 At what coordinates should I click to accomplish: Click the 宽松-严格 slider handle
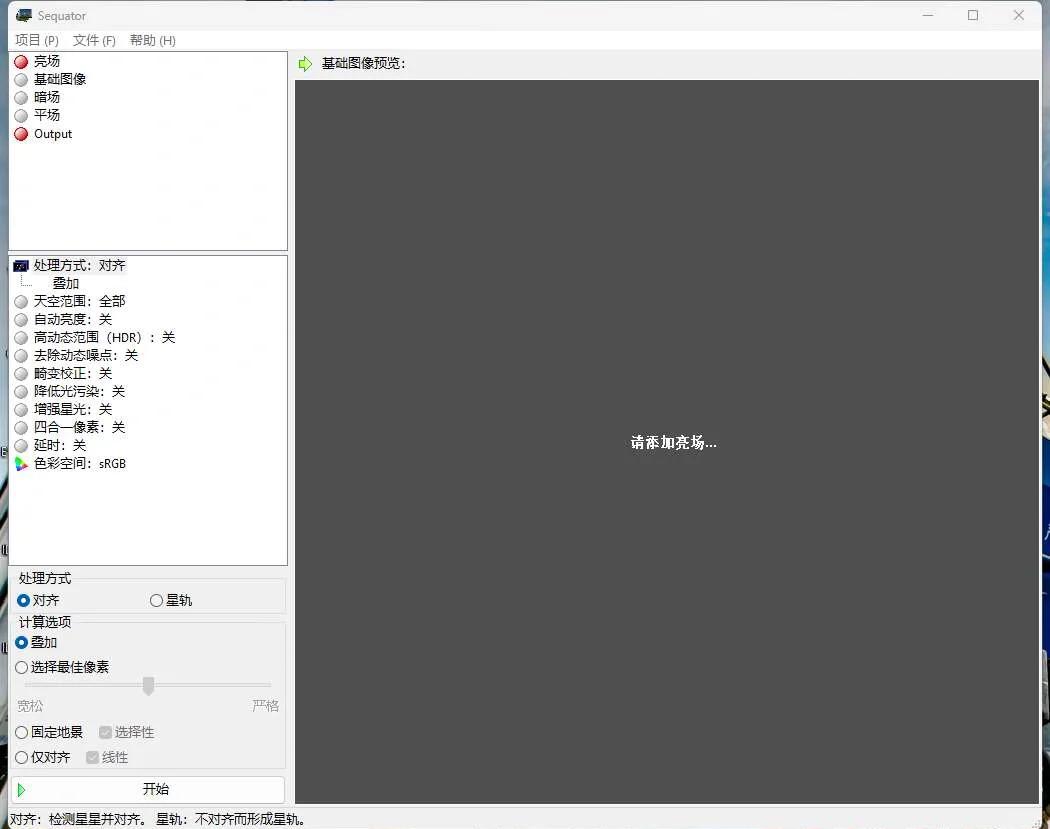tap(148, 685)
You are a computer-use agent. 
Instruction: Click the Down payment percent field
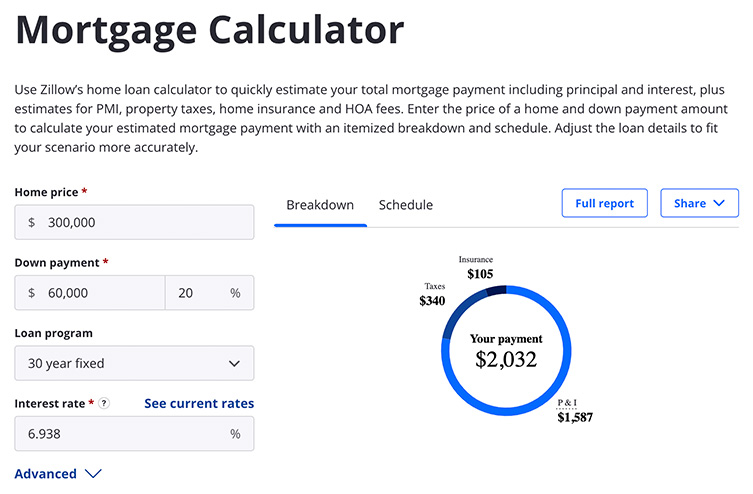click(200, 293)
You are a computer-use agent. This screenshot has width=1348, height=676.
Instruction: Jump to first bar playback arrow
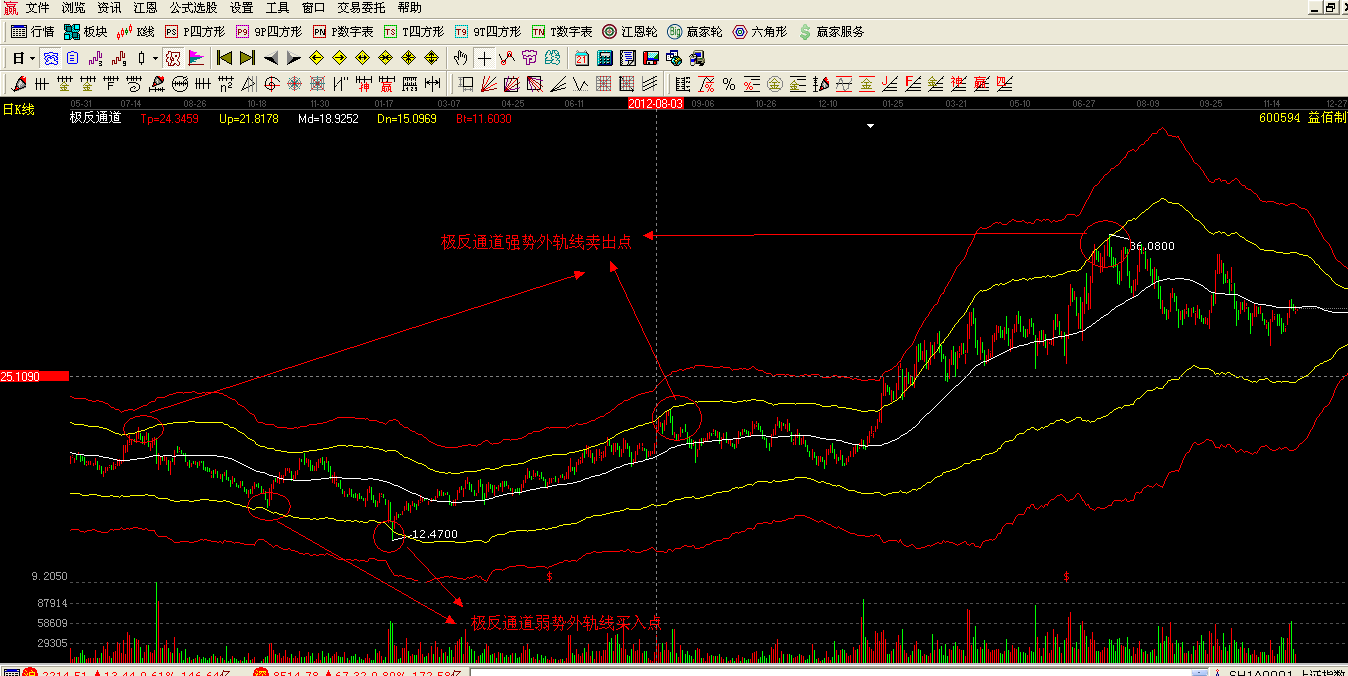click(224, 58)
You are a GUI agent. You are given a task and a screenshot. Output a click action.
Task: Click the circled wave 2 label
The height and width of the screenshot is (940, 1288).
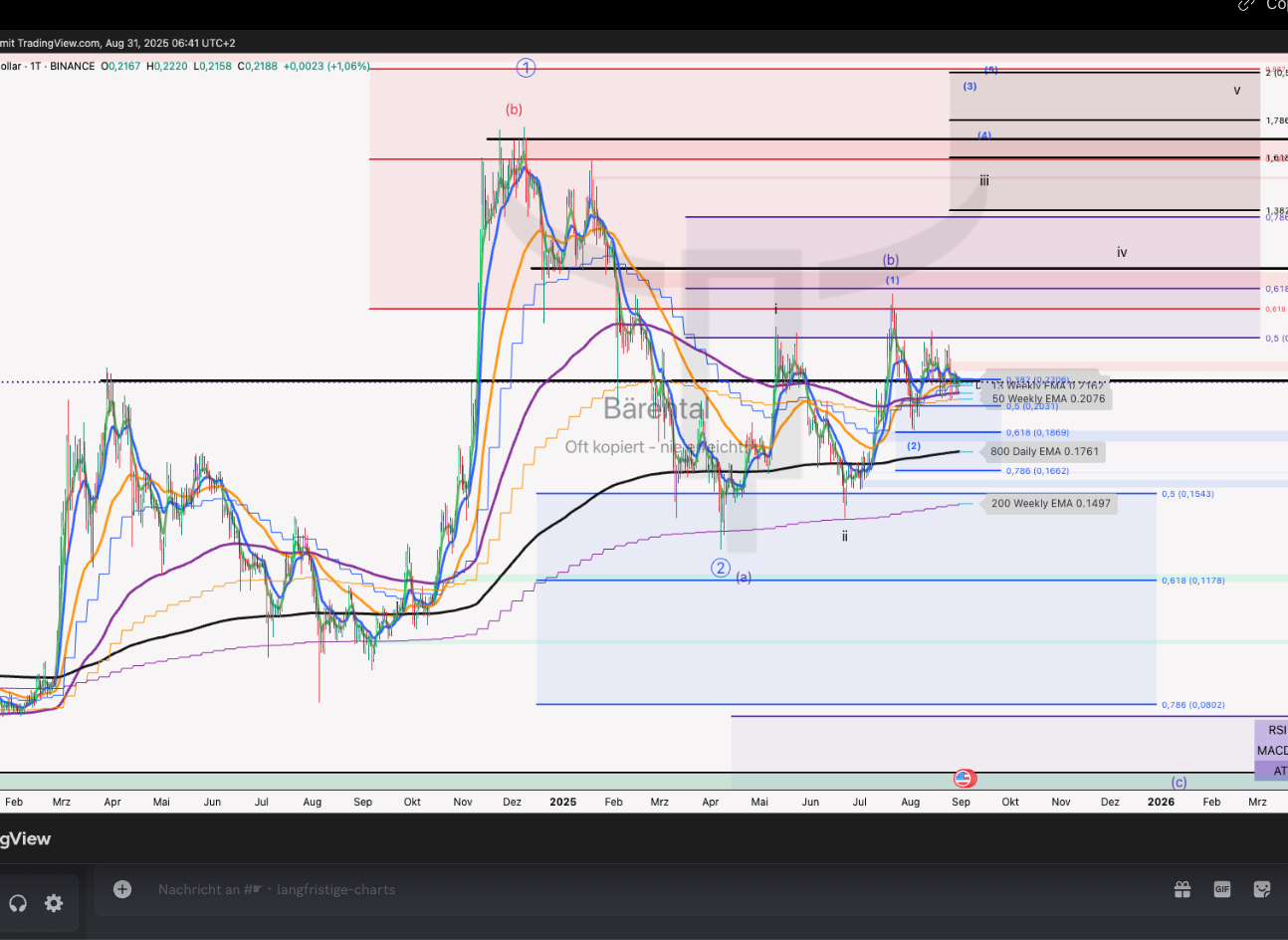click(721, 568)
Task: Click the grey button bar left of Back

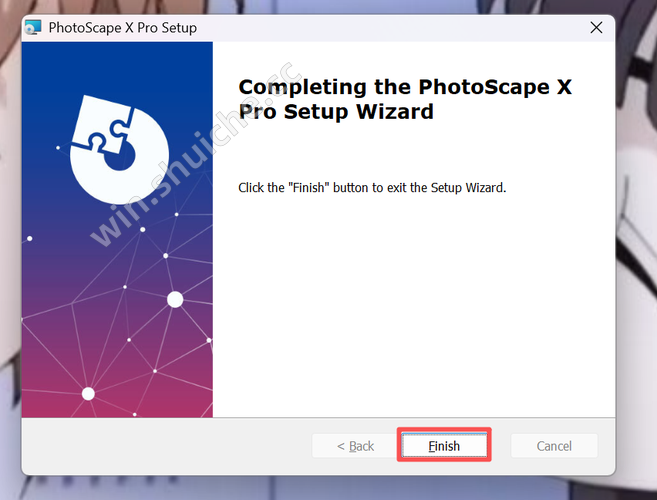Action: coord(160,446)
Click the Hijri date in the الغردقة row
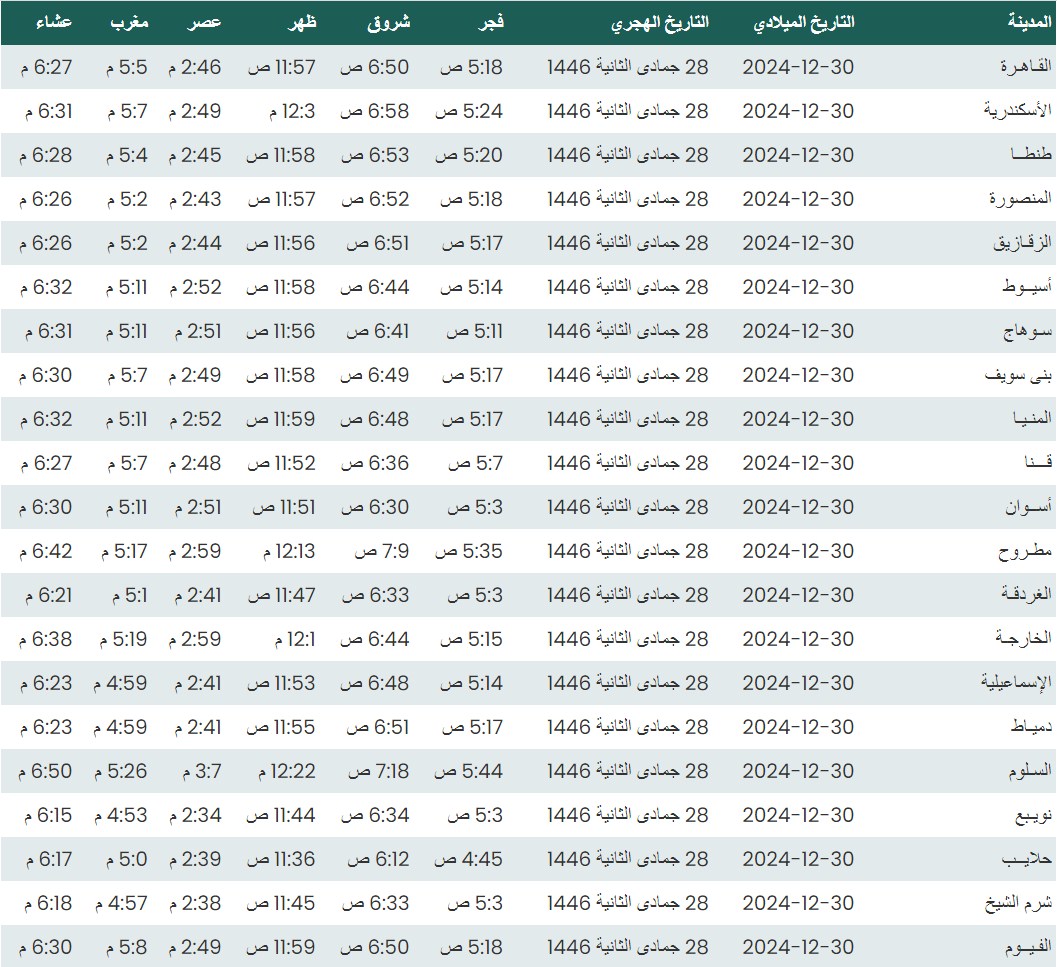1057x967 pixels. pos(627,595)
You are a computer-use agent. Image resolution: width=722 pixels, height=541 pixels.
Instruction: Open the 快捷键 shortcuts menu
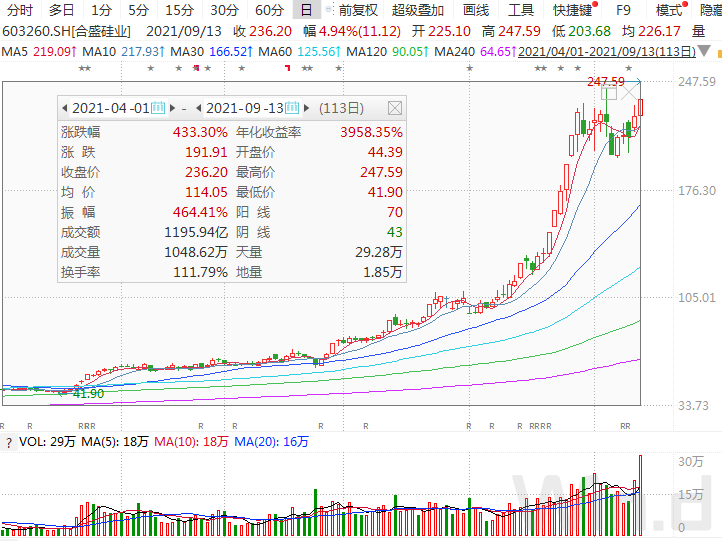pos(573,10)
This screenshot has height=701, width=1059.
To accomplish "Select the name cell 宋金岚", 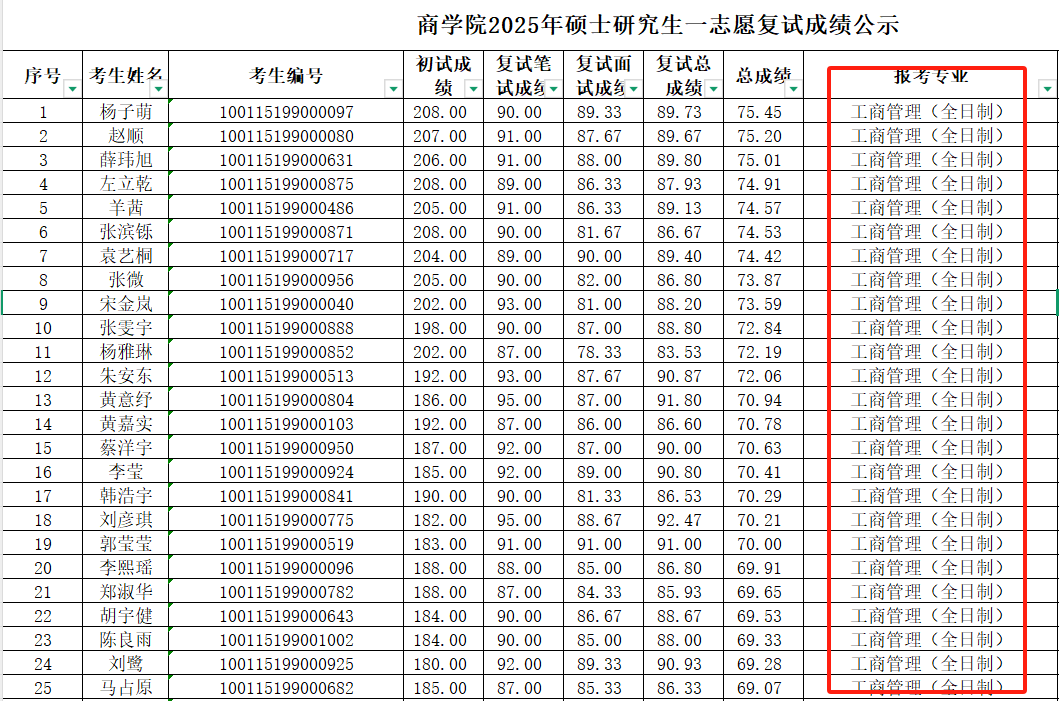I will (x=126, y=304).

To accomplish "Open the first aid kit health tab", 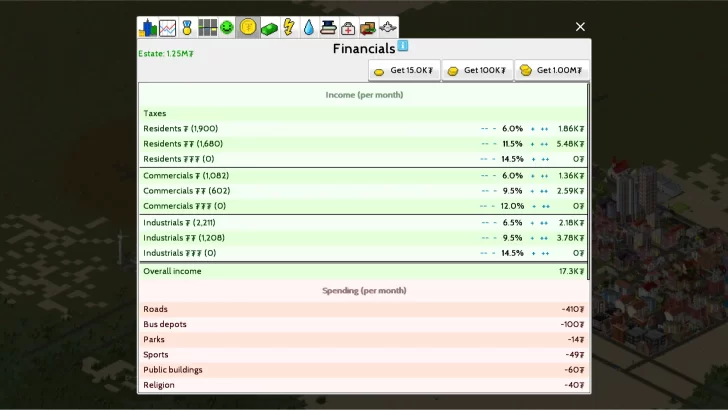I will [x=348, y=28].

+---+

▸ Brief
Working through the records above, establish how many lines contain the string "computer", and reply with the number by itself.

▸ Task answer
3